◆ **Document text**
Wales to lose gambling market as COVID-19 lockdown returns

The U.K. is charging hard against gambling everywhere in an attempt to curb what it considers to be runaway problem gambling. As a result, operators are taking a revenue hit that, in turn, leads to a reduction in revenue earned by the government. The COVID-19 fiasco arrived to give regulators a hand in reducing the potential revenue, forcing casinos and gambling shops to take an extended vacation in an attempt to stop the coronavirus from spreading. Now, after having started to get back on the right track, a new wave of closures is coming as COVID-19 makes a reappearance, and gambling shops across Wales are the latest to see their recovery efforts slide back down the hill. The country is going to impose what it calls a “time-limited firebreak” on gambling venues beginning this Friday in an effort to keep the coronavirus from gaining more ground. 

wales-to-lose-gambling-market-as-covid-19-lockdown-returnsAs of 6 PM local time this Friday, the 366 gambling shops in Wales are going to have to shut off the lights and lock the doors. Mark Drakeford, the First Minister of Wales, has confirmed that the shutdown is necessary to try to stop COVID-19, and that the firebreak is expected to last 17 days. In addition to the gambling shops, casinos, restaurants and bars will also need to go on holiday, while other businesses are encouraged to allow employees to work from home where possible.

◆ **Dataset records**
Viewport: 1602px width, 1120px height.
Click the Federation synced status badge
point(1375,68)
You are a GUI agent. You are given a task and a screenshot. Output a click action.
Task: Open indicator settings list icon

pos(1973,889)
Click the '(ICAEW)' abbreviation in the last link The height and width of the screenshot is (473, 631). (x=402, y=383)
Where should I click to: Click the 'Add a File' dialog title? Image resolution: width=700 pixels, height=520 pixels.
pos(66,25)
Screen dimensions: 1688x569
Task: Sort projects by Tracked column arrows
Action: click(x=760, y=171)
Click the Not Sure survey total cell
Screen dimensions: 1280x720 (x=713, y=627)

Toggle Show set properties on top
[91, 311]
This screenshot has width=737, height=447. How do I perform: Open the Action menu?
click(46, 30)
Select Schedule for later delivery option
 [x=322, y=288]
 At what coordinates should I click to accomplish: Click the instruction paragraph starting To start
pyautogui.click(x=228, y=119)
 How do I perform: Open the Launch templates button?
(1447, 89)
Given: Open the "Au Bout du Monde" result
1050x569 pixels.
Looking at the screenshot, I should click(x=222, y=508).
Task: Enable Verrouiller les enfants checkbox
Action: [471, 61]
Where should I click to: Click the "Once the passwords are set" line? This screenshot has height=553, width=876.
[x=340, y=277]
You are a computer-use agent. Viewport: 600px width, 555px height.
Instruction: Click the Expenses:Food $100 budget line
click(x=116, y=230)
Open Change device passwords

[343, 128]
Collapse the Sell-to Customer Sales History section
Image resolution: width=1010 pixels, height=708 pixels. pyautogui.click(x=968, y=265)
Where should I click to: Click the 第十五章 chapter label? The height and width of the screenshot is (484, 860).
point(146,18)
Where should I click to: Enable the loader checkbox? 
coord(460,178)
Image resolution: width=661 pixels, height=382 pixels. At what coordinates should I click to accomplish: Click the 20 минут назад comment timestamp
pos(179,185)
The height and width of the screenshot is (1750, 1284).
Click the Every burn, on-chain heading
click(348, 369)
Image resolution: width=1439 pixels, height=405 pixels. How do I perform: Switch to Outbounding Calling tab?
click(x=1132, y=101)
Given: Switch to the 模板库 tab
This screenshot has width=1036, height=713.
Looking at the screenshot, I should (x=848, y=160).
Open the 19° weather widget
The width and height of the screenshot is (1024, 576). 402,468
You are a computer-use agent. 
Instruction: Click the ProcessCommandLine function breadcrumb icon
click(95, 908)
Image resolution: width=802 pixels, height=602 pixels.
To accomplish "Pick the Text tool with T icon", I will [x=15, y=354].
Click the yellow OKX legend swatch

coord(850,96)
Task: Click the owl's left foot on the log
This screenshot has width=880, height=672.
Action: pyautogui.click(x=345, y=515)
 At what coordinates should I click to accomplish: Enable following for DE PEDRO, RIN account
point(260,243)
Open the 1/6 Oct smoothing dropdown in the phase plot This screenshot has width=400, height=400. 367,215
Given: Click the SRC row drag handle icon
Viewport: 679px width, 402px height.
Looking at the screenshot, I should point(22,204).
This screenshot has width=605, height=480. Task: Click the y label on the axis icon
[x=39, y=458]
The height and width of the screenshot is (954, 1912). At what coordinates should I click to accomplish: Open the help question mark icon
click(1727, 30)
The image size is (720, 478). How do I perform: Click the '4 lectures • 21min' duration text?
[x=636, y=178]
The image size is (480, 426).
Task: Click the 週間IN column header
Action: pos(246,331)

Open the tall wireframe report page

◆ **What to work on**
1. According to the article on the Wales gambling shutdown, how long is the firebreak expected to last?
2. Pick up the article on the Wales gambling shutdown after its final sentence and continue it.
The entries are separate material and have no connection to the article on the Wales gambling shutdown.

◆ **Task-by-task outputs**
1. 17 days.

2.
The U.K.’s gambling industry has already taken a massive hit because of the ongoing health pandemic and has repeatedly called for the government to provide assistance. After the latest announcement by Wales, the Betting and Gaming Council (BGC) stressed that government-led financial support is the only thing that will save the industry, tweeting, “Following @MarkDrakeford’s announcement of a 17-day #COVID19 lockdown in Wales, the BGC is urging the Government to come up with the necessary package of financial support for businesses affected, including 366 betting shops and three casinos employing 2,000 people between them.”

The good news is that Wales is prepared to respond to the repeated requests. The bad news is that the response won’t be anywhere close to what is needed to keep the industry afloat. Drakeford added that a £300-million ($388.3 million) fund is coming; however, the allotment for each business is tiny. Each business covered by the relief will be given about $1,294, while small- and medium-sized businesses in the retail and hospitality and leisure segments will be given a one-time payment of up to $6,473 (£5,000). 

Wales isn’t the only part of the U.K. that is falling backward. Lancashire and Merseyside saw their casinos and betting venues shut down last week as a result of England’s decision to put the areas under Tier 3 anti-COVID-19 controls. Between the two, around 450 betting shops were forced to halt operations once again.